Вифлеемский глас | Владимир Цветков | 21.02.2009 |
В советское время любой сеанс художественного фильма в кинотеатре предварялся показом короткого журнала. Он приобщал зрителей к новостям научной и культурной жизни страны, знакомил с трудовыми буднями предприятий и организаций её огромного народного хозяйства.
Созданием хроникально-документальных и научно-популярных фильмов с первых лет советской власти занималось Культобъединение, образованное при Госкино (будущий Государственный Комитет по кинематографии СССР. — В.Ц.) в марте 1923 года.
В октябре 1924-го его переделали в Культкино с прежней задачей производства и проката просветительских лент. Первой постановкой объединения явилась картина «Аборт, или Суд над акушеркой Зайцевой». Её сюжет строился на популярном по сей день приёме слушания уголовного дела в суде.

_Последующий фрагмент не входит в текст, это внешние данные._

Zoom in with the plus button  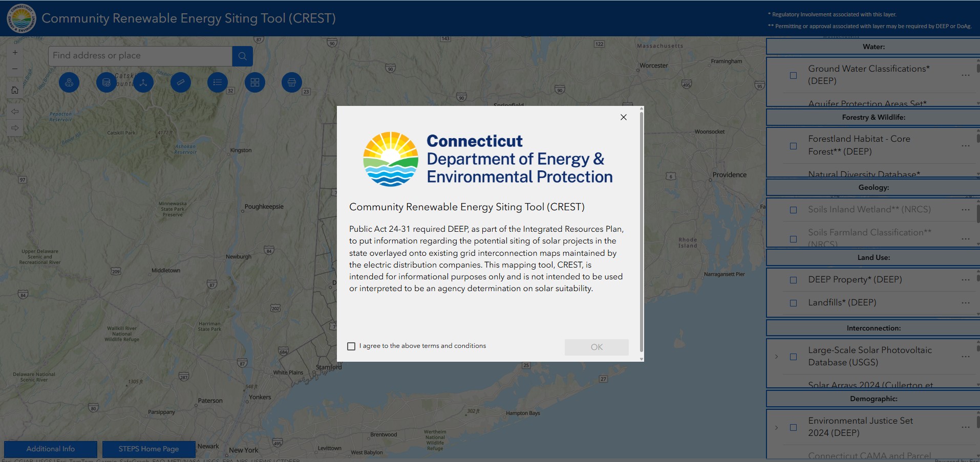point(15,52)
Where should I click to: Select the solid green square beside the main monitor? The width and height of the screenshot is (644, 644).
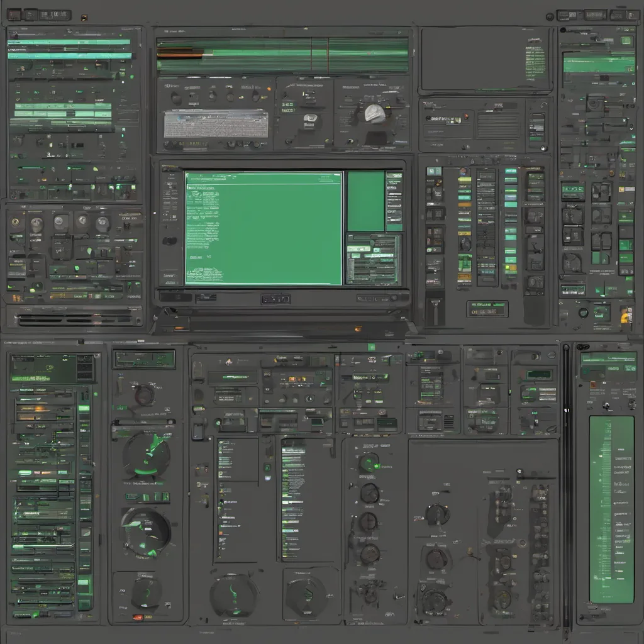tap(365, 201)
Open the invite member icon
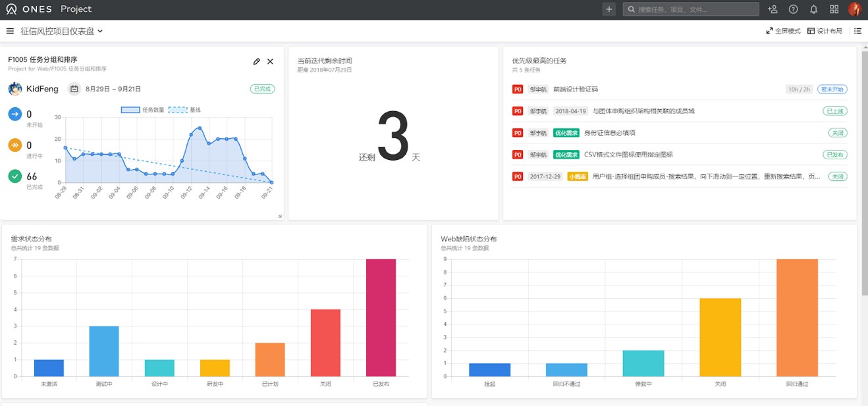Image resolution: width=868 pixels, height=406 pixels. (773, 9)

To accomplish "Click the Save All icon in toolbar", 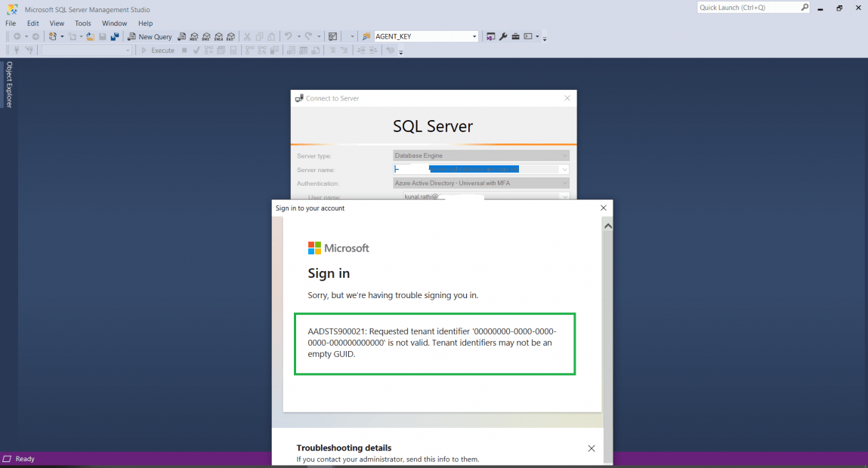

Фильм был комбинированным, игровые куски в нем органично дополнялись мультипликационными рисунками и схемами, призванными наиболее полно раскрыть перед зрителем главную тему — недопустимость аборта вообще и опасность его для здоровья и жизни женщины.
Создатели картины — режиссёр Н. Баклин, сценаристы Н. Галкин и И. Леонов и старейший русский художник-мультипликатор А. Бушкин — по сути, откликнулись на крайне острую тему, не на шутку взволновавшую русское общество, затронув практически все слои населения России.
Фильм «Аборт» стал как бы отражением множества горячих суждений, сводившихся в итоге к категорическому неприятию абортов, официально узаконенных в стране Лениным и Троцким в 1920 году. Однозначная цель неслыханного нововведения — сокращение русского населения — была очевидна для всех.
Пресса отреагировала на фильм негативно, на все лады охаивая его как примитивный по качеству и слабый в художественном решении. Рьяные борзописцы упрекали картину за смакование ненужных подробностей операции по искусственному прерыванию беременности, сводили на нет её научно-познавательное значение. Правда, в нынешних условиях настоящего разгула жёлтой прессы, весьма сходных с периодом становления советского государства, это вряд ли кого удивит. К тому же называть «смакованием» особенности проведения страшной и противоестественной операции, наносящей одновременно тяжелейшую духовную травму, — это ли не верх безобразного цинизма?!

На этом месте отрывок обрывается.